What was going on between Wells and the man from the future? Garrett wondered, perplexed. There was only one way to find out. He crept across the street, scaled the front of the building, and climbed in through the same window Shackleton had disappeared through moments before. Once inside the darkened building, he had witnessed the entire scene unnoticed. And now he knew Shackleton had not come from the future in order to perpetrate Evil with impunity, as he had first thought, but to help Wells do battle against the time traveler named Marcus, whose wicked plan, as far as the inspector could tell, had been to steal one of Wells’s works.

Wells watched the inspector kneel beside Tom’s corpse and gently close his eyes. Then Garrett stood up, grinned his inimitable boyish grin, and said something. Wells, though, could not hear him, because at that very moment the universe they were in vanished as if it had never existed.





42


When he pushed the lever on the time machine forward as far as it would go, nothing happened. Wells only needed to glance about him to see that it was still November 20, 1896. He smiled sadly, although he had the strange sensation that he had been smiling like that long before he touched the lever and confirmed what he already knew, that despite its majestic beauty, the time machine was simply a toy. The year 2000—the genuine year 2000, not the one invented by that charlatan Gilliam Murray—was beyond his reach. Like the rest of the future, in fact. No matter how many times he performed the ritual, it would always be make-believe: he would never travel in time. No one could do that. No one. He was trapped in the present from which he could never escape.

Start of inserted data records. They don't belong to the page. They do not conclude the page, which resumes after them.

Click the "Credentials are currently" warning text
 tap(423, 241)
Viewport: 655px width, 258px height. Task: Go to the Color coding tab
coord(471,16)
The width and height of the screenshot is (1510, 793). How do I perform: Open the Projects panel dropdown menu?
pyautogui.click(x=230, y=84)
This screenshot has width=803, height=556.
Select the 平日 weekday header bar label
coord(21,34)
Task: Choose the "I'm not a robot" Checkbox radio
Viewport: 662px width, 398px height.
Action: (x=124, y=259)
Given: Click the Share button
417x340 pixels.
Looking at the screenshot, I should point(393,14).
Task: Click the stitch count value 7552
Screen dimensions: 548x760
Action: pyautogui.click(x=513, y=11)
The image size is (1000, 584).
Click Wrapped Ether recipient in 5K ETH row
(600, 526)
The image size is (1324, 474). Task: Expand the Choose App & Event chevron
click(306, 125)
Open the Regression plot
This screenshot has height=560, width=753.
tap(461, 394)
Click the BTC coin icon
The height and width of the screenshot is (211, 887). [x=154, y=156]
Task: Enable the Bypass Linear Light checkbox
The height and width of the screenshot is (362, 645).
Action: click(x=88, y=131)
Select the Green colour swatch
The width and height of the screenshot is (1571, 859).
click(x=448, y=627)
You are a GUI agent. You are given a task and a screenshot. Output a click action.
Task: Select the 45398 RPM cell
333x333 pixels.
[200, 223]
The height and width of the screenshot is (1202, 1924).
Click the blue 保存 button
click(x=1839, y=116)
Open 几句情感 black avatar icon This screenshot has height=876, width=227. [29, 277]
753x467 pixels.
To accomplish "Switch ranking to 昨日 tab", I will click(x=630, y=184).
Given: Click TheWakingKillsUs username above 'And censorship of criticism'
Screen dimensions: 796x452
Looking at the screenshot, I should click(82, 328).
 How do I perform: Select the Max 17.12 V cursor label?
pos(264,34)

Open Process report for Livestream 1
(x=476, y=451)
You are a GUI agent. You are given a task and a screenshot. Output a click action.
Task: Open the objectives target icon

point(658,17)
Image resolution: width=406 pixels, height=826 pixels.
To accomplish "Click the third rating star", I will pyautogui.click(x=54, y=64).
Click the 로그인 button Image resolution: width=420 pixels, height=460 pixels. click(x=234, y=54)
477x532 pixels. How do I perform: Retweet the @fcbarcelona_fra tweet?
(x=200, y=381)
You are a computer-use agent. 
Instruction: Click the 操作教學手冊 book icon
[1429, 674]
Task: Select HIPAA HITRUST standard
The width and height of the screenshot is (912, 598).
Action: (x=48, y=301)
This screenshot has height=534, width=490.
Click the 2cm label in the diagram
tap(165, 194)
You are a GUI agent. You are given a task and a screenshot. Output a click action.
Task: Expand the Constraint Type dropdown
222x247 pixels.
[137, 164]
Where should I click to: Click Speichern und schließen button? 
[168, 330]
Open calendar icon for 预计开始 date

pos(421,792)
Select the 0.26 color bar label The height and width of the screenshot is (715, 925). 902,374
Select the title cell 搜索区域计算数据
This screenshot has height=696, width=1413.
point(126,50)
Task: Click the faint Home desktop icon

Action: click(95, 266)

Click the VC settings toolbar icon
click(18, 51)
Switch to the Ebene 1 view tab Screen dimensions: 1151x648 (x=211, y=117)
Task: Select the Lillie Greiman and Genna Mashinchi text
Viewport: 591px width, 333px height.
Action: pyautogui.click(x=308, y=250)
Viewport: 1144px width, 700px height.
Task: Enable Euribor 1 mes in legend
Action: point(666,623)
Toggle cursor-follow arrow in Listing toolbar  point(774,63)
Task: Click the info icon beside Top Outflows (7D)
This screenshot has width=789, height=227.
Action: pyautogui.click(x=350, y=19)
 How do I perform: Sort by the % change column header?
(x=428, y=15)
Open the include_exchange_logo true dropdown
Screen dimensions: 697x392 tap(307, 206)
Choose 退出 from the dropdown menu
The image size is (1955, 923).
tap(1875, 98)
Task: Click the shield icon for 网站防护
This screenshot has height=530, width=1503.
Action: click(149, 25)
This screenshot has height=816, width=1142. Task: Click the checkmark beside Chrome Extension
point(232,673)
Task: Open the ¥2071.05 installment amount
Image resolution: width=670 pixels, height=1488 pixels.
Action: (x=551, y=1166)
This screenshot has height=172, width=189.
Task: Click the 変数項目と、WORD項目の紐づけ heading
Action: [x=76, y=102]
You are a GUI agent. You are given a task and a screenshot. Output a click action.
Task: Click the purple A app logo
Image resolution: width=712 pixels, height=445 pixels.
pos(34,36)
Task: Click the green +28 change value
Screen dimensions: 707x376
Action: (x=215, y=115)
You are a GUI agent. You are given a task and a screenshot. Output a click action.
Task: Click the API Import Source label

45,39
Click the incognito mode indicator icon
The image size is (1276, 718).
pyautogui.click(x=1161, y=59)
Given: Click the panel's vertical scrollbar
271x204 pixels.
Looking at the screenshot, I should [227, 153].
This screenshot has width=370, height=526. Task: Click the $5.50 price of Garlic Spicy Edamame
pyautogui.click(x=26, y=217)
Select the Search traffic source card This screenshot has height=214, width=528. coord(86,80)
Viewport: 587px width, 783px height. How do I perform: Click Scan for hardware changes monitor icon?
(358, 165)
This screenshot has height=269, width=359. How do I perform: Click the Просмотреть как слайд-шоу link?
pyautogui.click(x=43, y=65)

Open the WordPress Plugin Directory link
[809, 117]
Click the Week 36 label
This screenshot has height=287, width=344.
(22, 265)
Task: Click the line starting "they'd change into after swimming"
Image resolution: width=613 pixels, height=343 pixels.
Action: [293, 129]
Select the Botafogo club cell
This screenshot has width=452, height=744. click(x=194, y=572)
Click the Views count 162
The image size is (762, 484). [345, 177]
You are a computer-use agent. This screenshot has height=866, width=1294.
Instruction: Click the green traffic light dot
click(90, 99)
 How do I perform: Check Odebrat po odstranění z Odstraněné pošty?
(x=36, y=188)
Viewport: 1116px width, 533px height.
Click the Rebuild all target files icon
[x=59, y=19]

Gloomily, he climbed off the machine and walked over to the attic window. Outside, the night was quiet. An innocent silence enveloped the neighboring fields and houses tenderly, and the world appeared exhausted, terribly defenseless, at his mercy. He had the power to change the trees around, paint the flowers different colors, or carry out any number of outrageous acts with total impunity, for, as he gazed out over the sleeping universe, Wells had the impression of being the only man on earth who was awake. He had the feeling that if he listened hard enough he could hear the roar of waves crashing on the shores, the grass steadily growing, the clouds softly chafing against the membrane of the sky, and even the creak of age-old wood as the planet rotated on its axis. And his soul was lulled by the same stillness, for he was always overcome with an intense calm whenever he put the final full stop to a novel, as he had just done with The Invisible Man. He was back at the point of departure, at the place that filled writers with dread and excitement, for this was where they must decide which new story to tackle of the many floating in the air, which plot to bind themselves to for a lengthy period; and they had to choose carefully, study each option calmly, as though confronted with a magnificent wardrobe full of garments they might wear to a ball, because there were dangerous stories, stories that resisted being inhabited, and stories that pulled you apart while you were writing them, or, what was worse, fine-looking clothes fit for an emperor that turned out to be rags. At that moment, before reverently committing the first word to paper, he could write anything he wanted, and this fired his blood with a powerful sense of freedom, as wonderful as it was fleeting, for he knew it would vanish the moment he chose one story and sacrificed all the others.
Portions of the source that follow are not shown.